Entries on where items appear
___

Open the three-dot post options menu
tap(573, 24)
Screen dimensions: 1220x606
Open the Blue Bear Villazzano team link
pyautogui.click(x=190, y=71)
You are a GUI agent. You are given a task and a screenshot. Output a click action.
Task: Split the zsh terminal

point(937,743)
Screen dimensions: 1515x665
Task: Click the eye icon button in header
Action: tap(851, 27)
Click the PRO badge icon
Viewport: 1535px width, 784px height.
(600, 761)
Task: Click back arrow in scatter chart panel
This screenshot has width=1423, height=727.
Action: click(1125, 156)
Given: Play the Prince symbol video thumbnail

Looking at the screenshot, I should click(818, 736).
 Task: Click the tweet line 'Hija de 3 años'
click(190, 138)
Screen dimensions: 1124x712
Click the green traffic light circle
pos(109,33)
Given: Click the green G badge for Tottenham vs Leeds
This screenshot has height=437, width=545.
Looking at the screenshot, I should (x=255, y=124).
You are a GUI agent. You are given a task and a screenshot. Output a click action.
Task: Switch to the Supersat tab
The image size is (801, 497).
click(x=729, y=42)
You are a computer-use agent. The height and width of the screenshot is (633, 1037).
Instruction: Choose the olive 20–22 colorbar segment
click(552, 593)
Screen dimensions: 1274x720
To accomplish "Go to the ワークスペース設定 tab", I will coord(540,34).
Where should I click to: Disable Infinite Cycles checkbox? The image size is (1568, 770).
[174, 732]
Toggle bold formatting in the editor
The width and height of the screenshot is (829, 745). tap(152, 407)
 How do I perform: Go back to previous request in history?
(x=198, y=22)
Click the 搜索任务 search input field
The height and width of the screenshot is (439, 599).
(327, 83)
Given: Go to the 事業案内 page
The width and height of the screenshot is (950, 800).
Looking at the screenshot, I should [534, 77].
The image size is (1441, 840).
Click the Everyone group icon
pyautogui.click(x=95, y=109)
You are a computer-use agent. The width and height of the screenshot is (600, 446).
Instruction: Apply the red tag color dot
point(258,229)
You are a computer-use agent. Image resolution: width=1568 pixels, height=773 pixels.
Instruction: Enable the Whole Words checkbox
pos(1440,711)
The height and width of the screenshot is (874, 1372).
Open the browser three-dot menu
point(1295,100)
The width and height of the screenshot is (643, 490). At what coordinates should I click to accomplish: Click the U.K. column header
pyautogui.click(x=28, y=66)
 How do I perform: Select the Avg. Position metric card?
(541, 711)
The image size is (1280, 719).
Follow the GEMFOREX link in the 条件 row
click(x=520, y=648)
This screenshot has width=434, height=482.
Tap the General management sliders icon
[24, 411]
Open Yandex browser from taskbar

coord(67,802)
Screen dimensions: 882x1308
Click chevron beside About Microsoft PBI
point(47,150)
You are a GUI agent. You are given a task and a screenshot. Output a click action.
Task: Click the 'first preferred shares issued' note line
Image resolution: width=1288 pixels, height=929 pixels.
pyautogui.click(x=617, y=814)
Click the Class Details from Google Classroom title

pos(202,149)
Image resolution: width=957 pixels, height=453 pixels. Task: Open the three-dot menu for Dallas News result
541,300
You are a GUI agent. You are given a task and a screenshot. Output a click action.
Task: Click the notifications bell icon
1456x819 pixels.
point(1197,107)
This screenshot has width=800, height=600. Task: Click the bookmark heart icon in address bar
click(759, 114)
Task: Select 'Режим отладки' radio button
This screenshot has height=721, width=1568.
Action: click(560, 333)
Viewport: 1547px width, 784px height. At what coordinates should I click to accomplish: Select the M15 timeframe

___

Copy out the lines above again word for word, starting at the line containing "Screen dimensions: 1220x606" and ending at the line containing "click(x=729, y=42)".

Screen dimensions: 1220x606
Open the Blue Bear Villazzano team link
pyautogui.click(x=190, y=71)
You are a GUI agent. You are given a task and a screenshot. Output a click action.
Task: Split the zsh terminal

point(937,743)
Screen dimensions: 1515x665
Task: Click the eye icon button in header
Action: tap(851, 27)
Click the PRO badge icon
Viewport: 1535px width, 784px height.
(600, 761)
Task: Click back arrow in scatter chart panel
This screenshot has width=1423, height=727.
Action: click(1125, 156)
Given: Play the Prince symbol video thumbnail

Looking at the screenshot, I should click(818, 736).
 Task: Click the tweet line 'Hija de 3 años'
click(190, 138)
Screen dimensions: 1124x712
Click the green traffic light circle
pos(109,33)
Given: Click the green G badge for Tottenham vs Leeds
This screenshot has height=437, width=545.
Looking at the screenshot, I should (x=255, y=124).
You are a GUI agent. You are given a task and a screenshot. Output a click action.
Task: Switch to the Supersat tab
The image size is (801, 497).
click(x=729, y=42)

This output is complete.